*Aim of the exercise*.
Scan the entries below and return each line that contains "agent".

*Information provided*.
┌──

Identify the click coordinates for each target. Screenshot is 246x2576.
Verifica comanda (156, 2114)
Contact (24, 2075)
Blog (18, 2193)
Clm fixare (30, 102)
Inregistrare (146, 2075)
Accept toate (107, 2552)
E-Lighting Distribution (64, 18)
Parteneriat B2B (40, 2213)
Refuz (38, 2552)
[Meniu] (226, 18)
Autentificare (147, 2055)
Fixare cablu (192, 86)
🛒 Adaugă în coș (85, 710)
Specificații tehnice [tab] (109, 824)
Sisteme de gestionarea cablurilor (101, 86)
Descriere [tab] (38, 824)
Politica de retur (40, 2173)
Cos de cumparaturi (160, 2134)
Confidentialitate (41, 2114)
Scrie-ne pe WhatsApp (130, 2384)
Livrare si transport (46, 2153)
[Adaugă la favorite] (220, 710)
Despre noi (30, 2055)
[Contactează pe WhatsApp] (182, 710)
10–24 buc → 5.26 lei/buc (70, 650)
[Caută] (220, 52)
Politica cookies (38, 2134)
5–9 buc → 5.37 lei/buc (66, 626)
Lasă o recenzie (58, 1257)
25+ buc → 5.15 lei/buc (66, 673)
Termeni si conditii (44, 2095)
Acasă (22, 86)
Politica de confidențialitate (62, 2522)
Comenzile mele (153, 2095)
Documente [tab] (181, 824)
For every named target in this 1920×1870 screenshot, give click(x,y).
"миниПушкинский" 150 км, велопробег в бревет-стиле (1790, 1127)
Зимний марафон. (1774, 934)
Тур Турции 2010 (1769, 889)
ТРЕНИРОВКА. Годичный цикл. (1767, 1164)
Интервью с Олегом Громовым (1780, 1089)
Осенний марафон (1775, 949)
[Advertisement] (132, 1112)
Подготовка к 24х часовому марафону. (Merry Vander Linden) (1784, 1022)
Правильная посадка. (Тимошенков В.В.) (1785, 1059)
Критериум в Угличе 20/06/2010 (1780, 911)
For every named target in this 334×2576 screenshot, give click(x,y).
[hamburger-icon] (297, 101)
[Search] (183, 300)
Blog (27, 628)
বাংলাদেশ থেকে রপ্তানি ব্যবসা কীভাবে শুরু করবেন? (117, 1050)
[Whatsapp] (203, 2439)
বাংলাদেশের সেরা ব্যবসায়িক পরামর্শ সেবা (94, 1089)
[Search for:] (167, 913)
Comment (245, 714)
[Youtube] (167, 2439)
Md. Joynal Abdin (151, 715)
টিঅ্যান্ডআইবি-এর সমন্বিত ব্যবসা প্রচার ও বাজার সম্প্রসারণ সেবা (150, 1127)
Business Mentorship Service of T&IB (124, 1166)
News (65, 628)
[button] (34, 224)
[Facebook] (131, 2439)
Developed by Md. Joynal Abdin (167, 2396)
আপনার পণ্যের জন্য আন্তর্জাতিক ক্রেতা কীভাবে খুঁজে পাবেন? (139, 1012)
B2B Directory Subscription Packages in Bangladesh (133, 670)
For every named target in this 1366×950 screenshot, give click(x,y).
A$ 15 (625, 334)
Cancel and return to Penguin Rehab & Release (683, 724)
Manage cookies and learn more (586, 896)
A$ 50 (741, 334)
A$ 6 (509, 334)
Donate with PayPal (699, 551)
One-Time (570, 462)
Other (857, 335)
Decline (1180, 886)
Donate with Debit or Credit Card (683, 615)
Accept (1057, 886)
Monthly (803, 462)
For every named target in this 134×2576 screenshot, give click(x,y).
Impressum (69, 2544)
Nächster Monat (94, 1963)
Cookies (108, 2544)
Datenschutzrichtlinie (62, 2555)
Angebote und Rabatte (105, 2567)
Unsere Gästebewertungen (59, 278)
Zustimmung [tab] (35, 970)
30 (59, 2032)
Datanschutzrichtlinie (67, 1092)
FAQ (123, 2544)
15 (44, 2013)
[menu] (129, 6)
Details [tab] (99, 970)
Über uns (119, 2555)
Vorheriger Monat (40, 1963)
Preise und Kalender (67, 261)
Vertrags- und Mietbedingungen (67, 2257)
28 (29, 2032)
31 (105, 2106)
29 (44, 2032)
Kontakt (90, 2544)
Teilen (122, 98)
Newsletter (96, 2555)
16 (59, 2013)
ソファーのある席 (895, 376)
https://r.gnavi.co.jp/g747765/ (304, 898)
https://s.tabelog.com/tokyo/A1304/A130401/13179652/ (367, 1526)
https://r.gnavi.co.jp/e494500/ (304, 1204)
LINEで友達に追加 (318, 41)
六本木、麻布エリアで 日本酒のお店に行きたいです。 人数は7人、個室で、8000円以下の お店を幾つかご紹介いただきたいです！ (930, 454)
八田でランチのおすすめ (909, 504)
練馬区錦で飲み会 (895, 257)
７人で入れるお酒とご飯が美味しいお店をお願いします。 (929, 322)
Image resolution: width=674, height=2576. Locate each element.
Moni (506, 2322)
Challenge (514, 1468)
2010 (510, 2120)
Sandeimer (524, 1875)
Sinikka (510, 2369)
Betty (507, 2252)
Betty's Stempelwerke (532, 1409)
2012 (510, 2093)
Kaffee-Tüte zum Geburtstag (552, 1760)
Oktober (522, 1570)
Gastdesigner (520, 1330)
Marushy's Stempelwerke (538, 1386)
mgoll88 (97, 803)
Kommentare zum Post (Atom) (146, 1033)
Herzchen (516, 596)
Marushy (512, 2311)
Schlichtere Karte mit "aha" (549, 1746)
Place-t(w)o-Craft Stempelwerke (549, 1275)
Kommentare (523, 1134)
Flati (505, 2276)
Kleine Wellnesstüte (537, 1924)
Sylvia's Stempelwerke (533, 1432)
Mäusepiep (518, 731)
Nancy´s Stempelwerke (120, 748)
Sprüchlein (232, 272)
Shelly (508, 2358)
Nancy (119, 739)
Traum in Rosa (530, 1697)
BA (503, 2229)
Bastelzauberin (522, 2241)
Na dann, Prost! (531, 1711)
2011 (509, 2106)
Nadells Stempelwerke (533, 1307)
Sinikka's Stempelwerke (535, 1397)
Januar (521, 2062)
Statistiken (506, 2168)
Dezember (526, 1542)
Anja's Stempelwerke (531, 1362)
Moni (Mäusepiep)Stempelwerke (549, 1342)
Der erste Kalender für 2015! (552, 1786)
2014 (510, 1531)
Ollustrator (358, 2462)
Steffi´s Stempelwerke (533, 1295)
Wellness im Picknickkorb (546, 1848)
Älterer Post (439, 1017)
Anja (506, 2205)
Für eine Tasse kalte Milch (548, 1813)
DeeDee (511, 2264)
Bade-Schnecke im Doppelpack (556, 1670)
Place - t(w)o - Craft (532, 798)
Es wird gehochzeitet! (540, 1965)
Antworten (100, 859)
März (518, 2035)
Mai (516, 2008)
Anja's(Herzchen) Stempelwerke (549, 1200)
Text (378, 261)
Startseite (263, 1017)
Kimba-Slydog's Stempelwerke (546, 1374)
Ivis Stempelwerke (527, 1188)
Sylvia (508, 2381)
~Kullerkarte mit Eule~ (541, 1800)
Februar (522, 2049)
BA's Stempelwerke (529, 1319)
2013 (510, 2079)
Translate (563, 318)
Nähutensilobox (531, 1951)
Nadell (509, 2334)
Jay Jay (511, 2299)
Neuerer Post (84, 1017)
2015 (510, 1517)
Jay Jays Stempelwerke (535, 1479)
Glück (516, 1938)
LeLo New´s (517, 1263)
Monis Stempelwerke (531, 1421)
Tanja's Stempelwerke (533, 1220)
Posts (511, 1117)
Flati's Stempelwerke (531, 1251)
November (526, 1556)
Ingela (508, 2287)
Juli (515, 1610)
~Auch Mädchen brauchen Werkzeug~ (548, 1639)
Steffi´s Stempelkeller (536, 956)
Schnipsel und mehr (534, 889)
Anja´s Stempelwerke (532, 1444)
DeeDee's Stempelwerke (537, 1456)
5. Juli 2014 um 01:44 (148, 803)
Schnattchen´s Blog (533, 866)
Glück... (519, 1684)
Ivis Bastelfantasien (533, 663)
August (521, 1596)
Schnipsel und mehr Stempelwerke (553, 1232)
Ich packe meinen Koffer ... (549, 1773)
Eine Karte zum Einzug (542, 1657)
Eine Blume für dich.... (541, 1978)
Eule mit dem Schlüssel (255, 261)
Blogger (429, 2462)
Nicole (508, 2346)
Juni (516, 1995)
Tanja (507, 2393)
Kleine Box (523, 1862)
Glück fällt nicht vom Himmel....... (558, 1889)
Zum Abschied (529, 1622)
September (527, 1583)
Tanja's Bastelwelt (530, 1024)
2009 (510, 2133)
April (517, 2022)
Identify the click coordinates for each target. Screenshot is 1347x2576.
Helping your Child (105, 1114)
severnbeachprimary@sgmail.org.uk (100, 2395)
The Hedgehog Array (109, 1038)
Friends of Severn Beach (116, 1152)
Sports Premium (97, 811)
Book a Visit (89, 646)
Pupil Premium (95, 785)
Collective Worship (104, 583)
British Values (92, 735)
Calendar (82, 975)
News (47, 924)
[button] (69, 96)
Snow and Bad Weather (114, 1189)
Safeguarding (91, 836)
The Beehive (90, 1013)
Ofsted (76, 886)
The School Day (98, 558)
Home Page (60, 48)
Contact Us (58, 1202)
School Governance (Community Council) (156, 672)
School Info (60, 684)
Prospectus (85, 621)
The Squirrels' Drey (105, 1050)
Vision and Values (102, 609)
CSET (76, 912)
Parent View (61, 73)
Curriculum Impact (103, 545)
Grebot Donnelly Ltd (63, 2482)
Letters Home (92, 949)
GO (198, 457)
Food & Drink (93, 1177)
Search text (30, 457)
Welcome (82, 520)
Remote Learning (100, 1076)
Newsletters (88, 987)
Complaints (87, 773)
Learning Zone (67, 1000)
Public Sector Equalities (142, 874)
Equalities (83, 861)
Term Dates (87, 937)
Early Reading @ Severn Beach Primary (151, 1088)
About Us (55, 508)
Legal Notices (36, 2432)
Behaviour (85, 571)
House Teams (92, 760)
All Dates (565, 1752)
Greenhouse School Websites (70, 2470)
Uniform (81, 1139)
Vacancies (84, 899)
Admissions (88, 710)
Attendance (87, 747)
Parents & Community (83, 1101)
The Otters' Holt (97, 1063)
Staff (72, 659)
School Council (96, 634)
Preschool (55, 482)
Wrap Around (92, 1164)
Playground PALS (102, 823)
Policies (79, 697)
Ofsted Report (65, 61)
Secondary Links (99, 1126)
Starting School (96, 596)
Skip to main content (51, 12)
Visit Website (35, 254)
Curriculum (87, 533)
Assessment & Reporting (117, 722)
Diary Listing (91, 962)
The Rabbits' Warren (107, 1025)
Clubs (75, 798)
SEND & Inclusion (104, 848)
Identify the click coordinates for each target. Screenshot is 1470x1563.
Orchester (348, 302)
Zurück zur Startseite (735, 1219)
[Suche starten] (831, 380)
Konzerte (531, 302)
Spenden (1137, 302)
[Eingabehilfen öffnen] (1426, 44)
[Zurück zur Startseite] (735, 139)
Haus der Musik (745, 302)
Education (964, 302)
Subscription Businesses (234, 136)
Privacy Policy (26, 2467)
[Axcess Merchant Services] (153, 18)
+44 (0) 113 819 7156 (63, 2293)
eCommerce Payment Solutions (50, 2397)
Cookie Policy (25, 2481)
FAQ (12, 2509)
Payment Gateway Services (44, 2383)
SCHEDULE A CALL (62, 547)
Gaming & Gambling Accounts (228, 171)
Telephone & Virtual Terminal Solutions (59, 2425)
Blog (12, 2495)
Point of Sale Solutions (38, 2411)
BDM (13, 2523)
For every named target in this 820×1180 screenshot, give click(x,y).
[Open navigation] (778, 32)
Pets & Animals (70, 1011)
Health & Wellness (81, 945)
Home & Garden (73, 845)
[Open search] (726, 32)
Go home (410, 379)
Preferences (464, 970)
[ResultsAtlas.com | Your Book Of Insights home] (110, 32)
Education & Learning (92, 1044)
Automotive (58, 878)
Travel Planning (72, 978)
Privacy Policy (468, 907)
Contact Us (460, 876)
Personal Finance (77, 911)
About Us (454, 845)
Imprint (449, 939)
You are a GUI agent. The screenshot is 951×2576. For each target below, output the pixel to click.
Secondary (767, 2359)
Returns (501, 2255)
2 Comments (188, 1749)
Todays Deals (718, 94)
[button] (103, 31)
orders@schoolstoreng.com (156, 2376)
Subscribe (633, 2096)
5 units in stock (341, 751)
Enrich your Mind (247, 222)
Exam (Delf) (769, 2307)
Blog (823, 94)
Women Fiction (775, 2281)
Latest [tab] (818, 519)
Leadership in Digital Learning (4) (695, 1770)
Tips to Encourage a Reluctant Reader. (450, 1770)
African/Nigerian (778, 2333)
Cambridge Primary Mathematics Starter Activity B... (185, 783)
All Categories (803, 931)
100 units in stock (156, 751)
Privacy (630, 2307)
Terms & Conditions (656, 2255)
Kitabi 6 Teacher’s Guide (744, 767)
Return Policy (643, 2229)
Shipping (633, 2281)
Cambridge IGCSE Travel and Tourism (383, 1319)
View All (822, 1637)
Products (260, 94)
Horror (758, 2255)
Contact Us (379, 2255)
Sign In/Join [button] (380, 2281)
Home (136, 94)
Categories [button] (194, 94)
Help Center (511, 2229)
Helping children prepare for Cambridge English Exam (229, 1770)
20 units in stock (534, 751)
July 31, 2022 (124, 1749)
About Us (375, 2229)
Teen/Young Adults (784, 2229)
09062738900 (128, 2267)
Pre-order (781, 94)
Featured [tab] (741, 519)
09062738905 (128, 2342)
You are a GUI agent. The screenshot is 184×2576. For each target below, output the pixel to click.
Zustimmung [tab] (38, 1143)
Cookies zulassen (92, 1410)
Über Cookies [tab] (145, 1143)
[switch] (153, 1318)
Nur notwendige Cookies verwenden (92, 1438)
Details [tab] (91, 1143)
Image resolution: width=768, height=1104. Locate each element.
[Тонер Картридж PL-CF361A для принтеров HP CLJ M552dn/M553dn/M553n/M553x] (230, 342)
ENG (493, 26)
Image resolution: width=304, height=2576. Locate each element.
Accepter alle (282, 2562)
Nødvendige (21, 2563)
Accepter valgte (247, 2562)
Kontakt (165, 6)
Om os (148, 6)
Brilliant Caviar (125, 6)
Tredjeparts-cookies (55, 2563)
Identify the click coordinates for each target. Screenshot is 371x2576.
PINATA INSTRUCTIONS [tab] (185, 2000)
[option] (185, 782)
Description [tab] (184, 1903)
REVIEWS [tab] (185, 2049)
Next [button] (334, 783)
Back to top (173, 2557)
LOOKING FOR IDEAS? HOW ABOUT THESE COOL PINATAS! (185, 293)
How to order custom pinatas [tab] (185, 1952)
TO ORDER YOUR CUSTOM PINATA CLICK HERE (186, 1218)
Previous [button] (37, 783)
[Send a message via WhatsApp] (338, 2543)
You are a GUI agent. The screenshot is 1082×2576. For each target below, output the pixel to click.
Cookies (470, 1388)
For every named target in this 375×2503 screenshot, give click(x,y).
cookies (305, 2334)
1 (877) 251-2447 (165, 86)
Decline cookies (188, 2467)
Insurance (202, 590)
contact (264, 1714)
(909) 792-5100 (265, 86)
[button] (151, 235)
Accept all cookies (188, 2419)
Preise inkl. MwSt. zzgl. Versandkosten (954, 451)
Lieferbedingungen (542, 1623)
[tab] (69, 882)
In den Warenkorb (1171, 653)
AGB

└──

*Completed task*.
You are a GUI agent. The screenshot is 951×2576. For each target below, output the pixel to click.
You are a GUI agent. The screenshot is 184×2576. For each target below, output the pixel to click.
You are a GUI agent. The screenshot is 1082×2576. For each target below, output the pixel to click.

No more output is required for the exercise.